After a week of absence to complete the written work for my apprenticeship, I’m back to bring you more latest insights into cybersecurity so lets jump right in.
Fake Zoom notifs are being used by hackers to target (mainly corporate) Office 365 users in a new phishing campaign. Why? To steal the creds to their account.
The victims receive an email that’s sent from an email address that almost uses the official Zoom contact.

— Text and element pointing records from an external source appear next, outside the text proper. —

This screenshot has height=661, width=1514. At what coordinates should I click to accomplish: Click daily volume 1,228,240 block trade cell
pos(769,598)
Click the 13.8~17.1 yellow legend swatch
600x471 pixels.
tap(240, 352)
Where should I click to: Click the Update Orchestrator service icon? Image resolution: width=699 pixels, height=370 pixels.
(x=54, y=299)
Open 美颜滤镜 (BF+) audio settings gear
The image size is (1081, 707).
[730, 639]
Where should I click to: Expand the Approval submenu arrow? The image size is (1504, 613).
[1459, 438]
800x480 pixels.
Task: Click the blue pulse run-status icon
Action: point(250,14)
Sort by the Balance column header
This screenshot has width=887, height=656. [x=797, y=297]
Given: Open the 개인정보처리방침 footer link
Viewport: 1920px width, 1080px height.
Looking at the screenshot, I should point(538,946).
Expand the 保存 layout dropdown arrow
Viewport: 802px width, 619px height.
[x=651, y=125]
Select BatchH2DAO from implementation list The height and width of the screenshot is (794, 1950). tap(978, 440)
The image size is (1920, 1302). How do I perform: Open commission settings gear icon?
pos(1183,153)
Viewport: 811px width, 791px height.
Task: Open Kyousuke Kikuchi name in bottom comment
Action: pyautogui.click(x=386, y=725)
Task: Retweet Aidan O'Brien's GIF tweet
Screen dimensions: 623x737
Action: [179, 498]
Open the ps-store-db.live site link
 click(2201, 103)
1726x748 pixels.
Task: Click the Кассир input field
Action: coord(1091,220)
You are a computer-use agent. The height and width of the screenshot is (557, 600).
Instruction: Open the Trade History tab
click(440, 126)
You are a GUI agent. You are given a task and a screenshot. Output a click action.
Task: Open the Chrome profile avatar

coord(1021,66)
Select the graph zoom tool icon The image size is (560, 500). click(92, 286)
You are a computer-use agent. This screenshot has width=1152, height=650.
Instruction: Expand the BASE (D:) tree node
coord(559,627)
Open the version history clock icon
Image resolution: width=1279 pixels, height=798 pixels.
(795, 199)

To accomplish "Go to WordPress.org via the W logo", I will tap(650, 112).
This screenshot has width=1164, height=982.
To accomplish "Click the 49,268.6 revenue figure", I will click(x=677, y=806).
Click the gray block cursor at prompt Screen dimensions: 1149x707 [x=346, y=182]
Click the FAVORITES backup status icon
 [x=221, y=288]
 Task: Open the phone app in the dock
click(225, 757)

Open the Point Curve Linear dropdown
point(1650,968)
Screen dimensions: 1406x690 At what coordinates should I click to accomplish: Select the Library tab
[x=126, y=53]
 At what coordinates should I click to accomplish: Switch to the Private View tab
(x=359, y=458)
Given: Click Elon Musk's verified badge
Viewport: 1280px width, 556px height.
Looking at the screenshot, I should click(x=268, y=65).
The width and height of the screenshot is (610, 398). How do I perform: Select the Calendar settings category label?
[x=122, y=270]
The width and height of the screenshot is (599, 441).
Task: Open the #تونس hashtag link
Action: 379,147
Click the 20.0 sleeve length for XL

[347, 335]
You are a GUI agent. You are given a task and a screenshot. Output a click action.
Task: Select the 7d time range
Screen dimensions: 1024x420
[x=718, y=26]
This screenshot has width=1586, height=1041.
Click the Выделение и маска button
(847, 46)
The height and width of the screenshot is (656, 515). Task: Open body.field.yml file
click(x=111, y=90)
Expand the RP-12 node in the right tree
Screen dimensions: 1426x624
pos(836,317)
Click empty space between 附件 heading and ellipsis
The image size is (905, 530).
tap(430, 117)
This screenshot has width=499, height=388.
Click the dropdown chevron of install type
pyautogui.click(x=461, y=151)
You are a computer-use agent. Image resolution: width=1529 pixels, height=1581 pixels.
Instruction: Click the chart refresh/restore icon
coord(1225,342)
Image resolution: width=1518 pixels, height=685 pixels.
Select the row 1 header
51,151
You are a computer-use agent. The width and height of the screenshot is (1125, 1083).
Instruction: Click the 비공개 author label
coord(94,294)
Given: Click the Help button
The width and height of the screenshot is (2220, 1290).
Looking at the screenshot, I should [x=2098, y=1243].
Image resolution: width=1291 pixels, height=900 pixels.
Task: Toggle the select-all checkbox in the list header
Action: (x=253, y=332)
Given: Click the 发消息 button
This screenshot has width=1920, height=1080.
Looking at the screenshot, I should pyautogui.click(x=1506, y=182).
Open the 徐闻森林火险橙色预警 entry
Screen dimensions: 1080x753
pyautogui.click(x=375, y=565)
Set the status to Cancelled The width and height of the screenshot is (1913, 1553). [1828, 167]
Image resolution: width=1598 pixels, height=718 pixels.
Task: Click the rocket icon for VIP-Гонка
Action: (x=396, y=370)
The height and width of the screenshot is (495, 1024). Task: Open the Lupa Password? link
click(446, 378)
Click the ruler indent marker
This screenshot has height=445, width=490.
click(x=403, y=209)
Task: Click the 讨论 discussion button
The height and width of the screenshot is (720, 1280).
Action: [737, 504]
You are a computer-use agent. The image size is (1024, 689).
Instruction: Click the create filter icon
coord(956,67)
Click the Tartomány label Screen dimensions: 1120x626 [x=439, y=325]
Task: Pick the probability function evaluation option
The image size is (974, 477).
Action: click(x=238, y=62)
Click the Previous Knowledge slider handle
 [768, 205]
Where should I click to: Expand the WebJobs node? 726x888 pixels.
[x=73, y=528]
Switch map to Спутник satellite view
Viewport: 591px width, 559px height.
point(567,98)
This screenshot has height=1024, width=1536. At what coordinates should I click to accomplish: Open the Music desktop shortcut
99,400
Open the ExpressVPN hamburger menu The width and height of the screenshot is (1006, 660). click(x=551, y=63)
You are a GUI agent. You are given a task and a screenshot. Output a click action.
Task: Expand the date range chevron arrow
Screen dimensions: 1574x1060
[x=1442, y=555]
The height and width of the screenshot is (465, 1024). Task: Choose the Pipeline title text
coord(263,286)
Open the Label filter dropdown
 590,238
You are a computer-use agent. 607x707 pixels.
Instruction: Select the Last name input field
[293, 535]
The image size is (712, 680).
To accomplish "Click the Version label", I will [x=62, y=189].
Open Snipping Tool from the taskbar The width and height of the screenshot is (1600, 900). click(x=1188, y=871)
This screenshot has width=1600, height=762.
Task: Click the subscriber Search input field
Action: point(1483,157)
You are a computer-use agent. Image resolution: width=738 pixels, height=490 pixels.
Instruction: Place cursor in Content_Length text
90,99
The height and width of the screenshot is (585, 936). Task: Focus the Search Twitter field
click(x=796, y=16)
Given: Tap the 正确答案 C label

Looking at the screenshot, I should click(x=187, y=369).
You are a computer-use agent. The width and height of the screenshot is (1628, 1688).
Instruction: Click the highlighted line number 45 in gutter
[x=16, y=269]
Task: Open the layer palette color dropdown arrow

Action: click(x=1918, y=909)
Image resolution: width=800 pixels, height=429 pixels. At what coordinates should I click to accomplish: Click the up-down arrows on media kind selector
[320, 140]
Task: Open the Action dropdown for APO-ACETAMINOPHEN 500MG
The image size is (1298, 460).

It mimics an automated notification from Zoom and claims that the soon-to-be victim will be unable to use the service until they use the link provided in the email to activate their account again. The email contains a link that redirects to a page hosted on a fake Microsoft login page hosted on another domain. Though the email impersonates the Zoom brand, the hacker is targeting the victim’s Microsoft credentials, which can be used to access a much larger stash of sensitive information.
Researchers have said; “Should recipients fall victim to this attack, their Microsoft login credentials as well as any other information stored on those accounts will be compromised”.
So far, the phishing campaign impersonating Zoom has landed in over 50,000 mailboxes based on stats provided by researchers. Those targeted by this campaign are a lot more willing to trust emails like this since the number of remote workers taking part in daily online meetings through video conferencing platforms (like Zoom) has drastically increased due to stay-at-home orders or lockdowns caused by Covid.
Using the fear of missing out, the meeting invite or expiration of the account email pushes the user to click the link to avoid missing a meeting or losing their connection to the outside world. Thankfully, most workplaces do a great job of protecting employees from phishing attacks.
Still, as much as we advance our tactics, so do they. In this case, the increase in the adoption of Zoom during the lockdown made it an appealing target to impersonate, as it allows criminals to cast a wide net of potential victims. Furthermore, as most people need to be able to log into their Zoom as part of their day to day work, an email saying the account has been suspended creates an understandable sense of urgency.
In short, stay safe out there, Zoomers.